Sicherheit als Köder für IT-Spezialisten - das war vor drei Jahren noch undenkbar. "Der Markt gibt momentan genau diese Leute her: Hoch qualifizierte IT-Fachkräfte mit Berufserfahrung. Daher ist das Risiko nicht allzu groß, wenn man diese Leute mit einem unbefristeten Vertrag ausstattet", so Pfisterer. (am)

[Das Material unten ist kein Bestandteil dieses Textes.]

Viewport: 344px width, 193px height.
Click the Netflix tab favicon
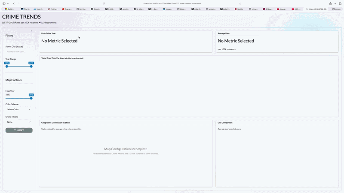[236, 9]
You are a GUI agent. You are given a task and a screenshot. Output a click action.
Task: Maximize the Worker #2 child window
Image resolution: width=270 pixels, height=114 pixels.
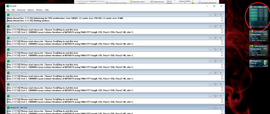tap(215, 38)
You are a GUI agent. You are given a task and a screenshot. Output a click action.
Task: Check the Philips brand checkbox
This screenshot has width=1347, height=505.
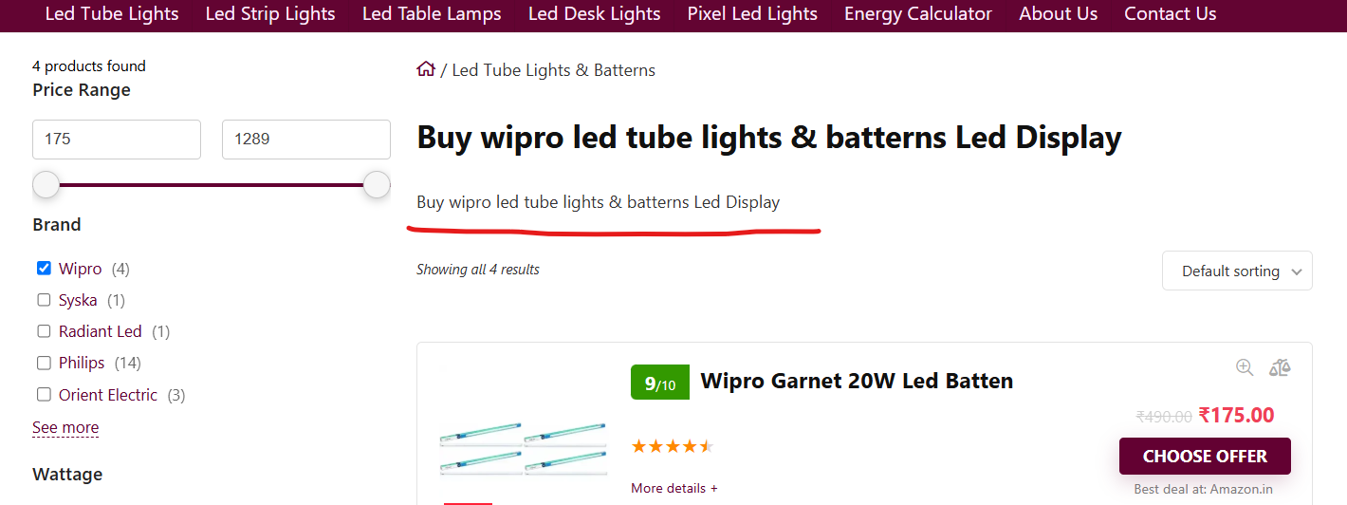point(44,363)
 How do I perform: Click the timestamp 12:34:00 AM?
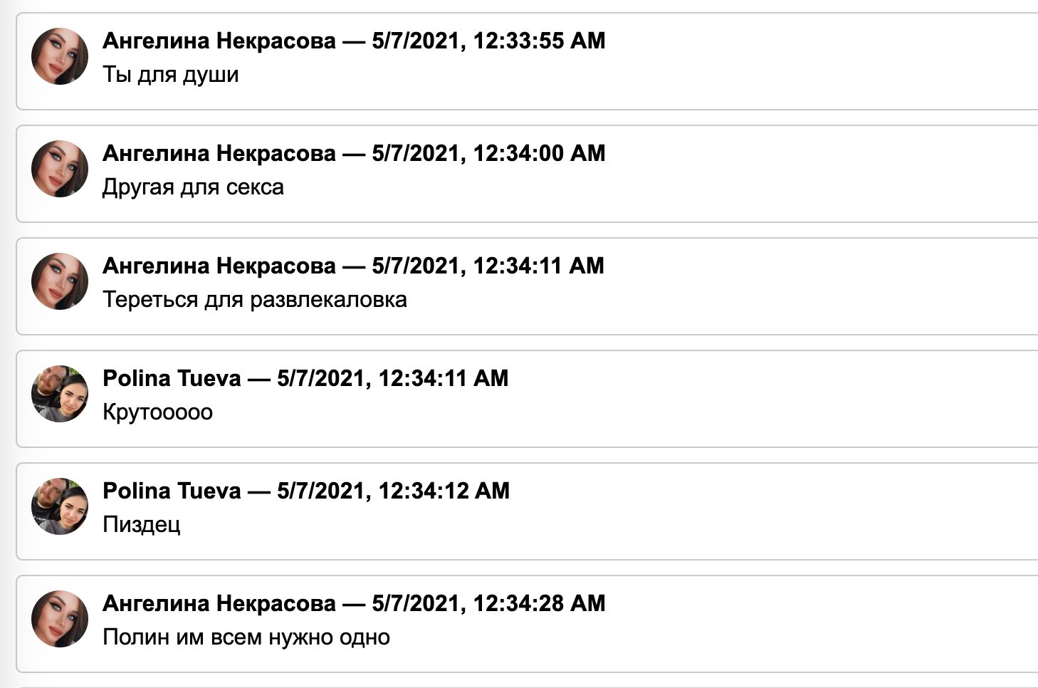pyautogui.click(x=488, y=153)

*Jürgen Mauerer arbeitet als freier Autor in München.

Alternative Zeitarbeit

Alle befragten Unternehmen setzen derzeit verstärkt auf fest angestellte Mitarbeiter, engagieren aber in geringerem Umfang auch Freiberufler. SAP ist das einzige Unternehmen, das laut Recruiting-Chef Axel Kersten "punktuell" auch mit Fachkräften zusammenarbeitet, die über Zeitarbeitsfirmen vermittelt werden. Das Ergebnis der CW-Umfrage bestätigt damit die Einschätzung von Achim Leopold, Leiter des Geschäftsbereichs IT der Zeitarbeitsfirma DIS in der Niederlassung Düsseldorf: "Unternehmen, die Zeitarbeit bewusst als strategisches Mittel einsetzen, um flexibel auf Auftragsschwankungen reagieren zu können, sind in der Minderheit." In solchen Firmen gehörten zur "mobilen Kernbelegschaft" aber durchaus auch hoch qualifizierte IT-Spezialisten: "Zeitarbeiter sind nicht mehr die Leute mit den großen Händen, die Kisten schleppen."